POEHLER AS CLINTON: (LAUGHS) Yeah, you know, Sarah, looking back, if I could change one thing, I should have wanted it more.

The idea that “all you have to do is want to be a writer and you are one” falls in the same category as “anyone can succeed in America” and “you’re guaranteed a job with a college degree.” They are delusions that people with money keep perpetuating, to the continued frustration of hardworking have-nots: are we not trying hard enough? Do we not want it bad enough?

I know Orlean isn’t saying that “if you want it enough, you’ll be a successful writer and make a boatload of cash.” She’s saying, “if you want it, you already are a writer.” But this means next to nothing in the land of capitalism, household bills, and student loans.

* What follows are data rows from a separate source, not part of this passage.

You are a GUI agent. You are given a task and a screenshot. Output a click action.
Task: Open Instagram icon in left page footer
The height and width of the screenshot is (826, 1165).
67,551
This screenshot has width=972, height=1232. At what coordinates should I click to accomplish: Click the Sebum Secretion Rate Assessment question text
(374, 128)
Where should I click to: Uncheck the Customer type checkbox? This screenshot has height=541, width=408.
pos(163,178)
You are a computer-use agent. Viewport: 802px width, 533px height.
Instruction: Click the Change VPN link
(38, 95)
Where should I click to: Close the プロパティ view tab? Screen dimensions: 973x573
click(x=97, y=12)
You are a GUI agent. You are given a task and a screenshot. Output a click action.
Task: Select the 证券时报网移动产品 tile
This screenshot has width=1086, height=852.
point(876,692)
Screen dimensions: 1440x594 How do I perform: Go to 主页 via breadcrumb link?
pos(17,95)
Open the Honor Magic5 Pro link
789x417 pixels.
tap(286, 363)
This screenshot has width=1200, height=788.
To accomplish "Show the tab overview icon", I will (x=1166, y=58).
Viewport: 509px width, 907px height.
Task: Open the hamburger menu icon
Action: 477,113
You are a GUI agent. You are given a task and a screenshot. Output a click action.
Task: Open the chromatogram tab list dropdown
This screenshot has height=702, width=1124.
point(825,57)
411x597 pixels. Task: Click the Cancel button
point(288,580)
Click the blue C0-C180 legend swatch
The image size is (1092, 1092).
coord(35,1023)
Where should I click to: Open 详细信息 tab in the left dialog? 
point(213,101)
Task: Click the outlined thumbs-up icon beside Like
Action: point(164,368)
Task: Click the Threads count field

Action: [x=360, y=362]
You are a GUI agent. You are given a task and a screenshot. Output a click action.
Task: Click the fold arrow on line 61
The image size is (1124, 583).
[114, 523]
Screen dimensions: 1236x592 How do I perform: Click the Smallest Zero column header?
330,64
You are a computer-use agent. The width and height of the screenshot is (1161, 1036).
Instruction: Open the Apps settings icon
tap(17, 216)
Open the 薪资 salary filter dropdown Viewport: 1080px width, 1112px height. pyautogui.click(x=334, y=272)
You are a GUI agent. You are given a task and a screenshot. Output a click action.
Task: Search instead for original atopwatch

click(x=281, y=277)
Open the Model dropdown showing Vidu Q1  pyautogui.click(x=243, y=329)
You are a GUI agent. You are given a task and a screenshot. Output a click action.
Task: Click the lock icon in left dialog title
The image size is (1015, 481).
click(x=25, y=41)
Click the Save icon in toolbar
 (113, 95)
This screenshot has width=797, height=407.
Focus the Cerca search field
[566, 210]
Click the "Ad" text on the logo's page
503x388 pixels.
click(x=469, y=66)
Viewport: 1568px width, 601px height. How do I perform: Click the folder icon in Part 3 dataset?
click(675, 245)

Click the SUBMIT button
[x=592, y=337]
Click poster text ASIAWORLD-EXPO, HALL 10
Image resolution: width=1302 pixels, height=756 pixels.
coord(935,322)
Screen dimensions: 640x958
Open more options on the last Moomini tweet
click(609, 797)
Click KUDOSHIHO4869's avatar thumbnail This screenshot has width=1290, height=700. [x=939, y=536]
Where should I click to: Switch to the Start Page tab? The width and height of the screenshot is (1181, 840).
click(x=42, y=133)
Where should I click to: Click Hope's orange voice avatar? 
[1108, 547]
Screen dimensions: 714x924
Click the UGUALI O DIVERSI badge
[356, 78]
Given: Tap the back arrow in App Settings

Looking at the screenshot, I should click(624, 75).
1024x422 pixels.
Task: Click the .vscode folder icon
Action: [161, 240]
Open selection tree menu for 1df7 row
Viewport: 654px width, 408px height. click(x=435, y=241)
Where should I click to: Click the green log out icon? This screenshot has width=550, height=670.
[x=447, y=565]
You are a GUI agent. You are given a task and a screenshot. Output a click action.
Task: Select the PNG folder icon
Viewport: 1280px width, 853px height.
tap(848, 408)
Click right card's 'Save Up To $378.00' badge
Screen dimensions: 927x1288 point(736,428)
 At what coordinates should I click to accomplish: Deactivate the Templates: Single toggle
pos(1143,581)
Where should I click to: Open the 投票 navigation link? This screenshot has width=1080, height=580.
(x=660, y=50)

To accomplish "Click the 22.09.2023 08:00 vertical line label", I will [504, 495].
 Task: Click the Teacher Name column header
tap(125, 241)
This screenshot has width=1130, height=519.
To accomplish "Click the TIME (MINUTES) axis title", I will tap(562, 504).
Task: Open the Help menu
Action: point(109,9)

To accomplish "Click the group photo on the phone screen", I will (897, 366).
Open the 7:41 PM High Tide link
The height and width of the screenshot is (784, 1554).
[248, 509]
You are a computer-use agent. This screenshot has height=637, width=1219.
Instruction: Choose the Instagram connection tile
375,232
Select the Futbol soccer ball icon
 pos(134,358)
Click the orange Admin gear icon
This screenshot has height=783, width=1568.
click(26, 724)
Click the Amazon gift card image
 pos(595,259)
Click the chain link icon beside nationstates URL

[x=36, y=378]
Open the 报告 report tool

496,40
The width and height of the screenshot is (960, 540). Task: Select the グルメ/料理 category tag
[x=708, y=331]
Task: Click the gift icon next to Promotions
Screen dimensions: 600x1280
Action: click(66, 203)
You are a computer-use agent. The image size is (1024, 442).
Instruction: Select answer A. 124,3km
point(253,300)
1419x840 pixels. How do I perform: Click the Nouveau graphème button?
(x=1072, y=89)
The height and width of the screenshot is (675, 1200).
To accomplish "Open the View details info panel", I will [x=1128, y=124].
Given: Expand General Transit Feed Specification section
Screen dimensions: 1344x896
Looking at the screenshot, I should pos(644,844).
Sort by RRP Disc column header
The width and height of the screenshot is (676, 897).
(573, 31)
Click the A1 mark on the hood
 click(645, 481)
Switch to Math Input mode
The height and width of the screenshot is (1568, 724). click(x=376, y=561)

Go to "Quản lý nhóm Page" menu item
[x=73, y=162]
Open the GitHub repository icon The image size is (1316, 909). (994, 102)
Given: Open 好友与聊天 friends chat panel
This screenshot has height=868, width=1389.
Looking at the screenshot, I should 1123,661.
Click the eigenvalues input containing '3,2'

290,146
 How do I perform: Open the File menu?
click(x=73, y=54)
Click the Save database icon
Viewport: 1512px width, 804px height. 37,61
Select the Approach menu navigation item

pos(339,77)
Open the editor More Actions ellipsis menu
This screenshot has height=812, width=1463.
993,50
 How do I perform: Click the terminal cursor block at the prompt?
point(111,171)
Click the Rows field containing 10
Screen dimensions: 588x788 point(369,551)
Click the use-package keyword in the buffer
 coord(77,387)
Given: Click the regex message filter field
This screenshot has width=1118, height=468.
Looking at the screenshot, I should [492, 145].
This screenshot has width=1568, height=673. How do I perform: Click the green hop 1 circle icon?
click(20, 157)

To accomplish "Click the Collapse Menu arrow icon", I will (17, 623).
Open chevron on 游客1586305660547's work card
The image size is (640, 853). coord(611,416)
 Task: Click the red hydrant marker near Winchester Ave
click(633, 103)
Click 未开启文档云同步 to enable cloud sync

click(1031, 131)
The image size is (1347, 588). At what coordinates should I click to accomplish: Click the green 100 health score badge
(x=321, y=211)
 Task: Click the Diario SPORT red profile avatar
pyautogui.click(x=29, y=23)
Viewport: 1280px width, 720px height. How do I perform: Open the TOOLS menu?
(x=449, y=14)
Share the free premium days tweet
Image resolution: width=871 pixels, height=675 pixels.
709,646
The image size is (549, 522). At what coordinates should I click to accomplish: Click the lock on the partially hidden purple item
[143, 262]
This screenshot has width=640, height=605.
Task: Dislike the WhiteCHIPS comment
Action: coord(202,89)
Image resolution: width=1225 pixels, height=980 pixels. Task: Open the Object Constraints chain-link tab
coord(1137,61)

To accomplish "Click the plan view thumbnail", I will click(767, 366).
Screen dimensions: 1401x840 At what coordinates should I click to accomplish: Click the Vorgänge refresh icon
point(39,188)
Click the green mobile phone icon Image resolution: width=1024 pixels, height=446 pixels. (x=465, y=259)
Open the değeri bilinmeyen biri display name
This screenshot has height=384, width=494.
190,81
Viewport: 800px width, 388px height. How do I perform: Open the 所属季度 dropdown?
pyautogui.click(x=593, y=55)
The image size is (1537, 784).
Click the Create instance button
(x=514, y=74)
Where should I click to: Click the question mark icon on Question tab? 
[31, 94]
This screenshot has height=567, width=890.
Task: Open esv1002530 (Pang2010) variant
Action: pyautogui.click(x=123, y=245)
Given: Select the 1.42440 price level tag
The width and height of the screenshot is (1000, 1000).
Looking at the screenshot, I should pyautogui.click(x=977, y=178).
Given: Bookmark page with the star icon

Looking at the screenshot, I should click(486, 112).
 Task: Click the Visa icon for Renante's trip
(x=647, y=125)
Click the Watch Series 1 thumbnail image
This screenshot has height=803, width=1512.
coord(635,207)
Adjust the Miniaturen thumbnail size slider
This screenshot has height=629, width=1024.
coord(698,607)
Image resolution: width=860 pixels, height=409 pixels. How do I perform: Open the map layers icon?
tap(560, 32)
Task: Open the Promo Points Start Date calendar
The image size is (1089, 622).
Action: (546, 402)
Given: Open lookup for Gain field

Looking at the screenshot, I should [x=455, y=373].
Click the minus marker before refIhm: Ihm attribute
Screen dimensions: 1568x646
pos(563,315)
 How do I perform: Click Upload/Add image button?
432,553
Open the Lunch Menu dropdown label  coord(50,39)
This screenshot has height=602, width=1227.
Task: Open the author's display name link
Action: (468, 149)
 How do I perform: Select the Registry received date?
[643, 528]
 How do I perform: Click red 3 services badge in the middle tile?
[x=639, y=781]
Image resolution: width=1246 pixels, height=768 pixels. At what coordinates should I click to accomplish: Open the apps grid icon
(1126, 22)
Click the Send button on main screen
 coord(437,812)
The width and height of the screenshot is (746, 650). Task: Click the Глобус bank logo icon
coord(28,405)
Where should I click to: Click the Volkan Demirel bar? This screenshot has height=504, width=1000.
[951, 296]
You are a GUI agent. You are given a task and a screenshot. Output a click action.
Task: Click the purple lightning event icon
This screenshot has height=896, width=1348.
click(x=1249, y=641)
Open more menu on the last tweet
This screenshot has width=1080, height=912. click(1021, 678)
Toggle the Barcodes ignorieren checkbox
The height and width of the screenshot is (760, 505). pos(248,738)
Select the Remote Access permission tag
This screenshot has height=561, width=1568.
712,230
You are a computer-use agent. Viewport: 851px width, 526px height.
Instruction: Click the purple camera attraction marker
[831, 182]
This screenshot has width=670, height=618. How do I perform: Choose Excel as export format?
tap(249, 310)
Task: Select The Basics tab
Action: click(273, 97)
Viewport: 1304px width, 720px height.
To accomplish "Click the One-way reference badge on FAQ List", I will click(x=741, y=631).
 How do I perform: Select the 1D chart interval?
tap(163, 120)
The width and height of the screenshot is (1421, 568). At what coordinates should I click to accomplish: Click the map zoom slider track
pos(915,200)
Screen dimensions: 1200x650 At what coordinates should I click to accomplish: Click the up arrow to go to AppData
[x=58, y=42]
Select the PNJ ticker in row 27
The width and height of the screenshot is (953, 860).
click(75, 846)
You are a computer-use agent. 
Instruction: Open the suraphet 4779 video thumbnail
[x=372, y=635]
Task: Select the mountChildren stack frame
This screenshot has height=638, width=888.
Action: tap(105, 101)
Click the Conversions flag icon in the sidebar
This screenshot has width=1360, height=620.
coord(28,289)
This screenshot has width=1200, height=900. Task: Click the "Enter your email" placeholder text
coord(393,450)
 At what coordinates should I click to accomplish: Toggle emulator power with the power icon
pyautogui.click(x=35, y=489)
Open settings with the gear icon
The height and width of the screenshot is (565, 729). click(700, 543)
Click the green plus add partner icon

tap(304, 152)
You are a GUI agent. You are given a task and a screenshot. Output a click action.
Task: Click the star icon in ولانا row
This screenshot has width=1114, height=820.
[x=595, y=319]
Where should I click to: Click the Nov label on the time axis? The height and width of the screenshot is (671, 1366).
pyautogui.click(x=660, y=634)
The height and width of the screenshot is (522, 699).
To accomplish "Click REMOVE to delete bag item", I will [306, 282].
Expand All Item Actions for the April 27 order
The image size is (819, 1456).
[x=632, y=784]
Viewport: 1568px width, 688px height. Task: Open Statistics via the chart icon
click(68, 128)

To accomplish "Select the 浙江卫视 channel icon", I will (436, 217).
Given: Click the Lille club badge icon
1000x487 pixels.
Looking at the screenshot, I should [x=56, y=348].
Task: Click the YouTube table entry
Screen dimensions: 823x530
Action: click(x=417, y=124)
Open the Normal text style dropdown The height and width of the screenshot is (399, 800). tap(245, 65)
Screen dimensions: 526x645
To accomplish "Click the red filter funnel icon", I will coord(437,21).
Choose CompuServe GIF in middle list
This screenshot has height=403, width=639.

There was a time when writers could make a living for themselves on their talents alone; they didn’t live like royalty, but they got by. But this age of freelancing and adjuncting and the ever-shrinking list of periodicals that publish and pay for original work, especially from emerging writers without a platform, makes that whole “I write for a living” thing seem pretty impossible. Very few places are able (read: willing) to pay writers a living wage, leaving us to piece together a full-time, zero-benefits schedule between community colleges and jobs off Craigslist. And who has the desire to do anything but sleep at the end of that kind of day?

I’m not going to feed you a line of bull that this life is easy or that it even feels worth the trouble every day. Sure, it’s important to believe in yourself. And, yes, even without any viable prospect for a life in which my writing pays for itself, I will continue to write and continue to try. But the longer we deny that money  matters, that being well compensated for our work is as important as the act of creating it is, I don’t see the landscape changing in our favor.

…And in honor of the Ladies of SNL theme: This post was brought to you by Debbie Downer. Womp womp.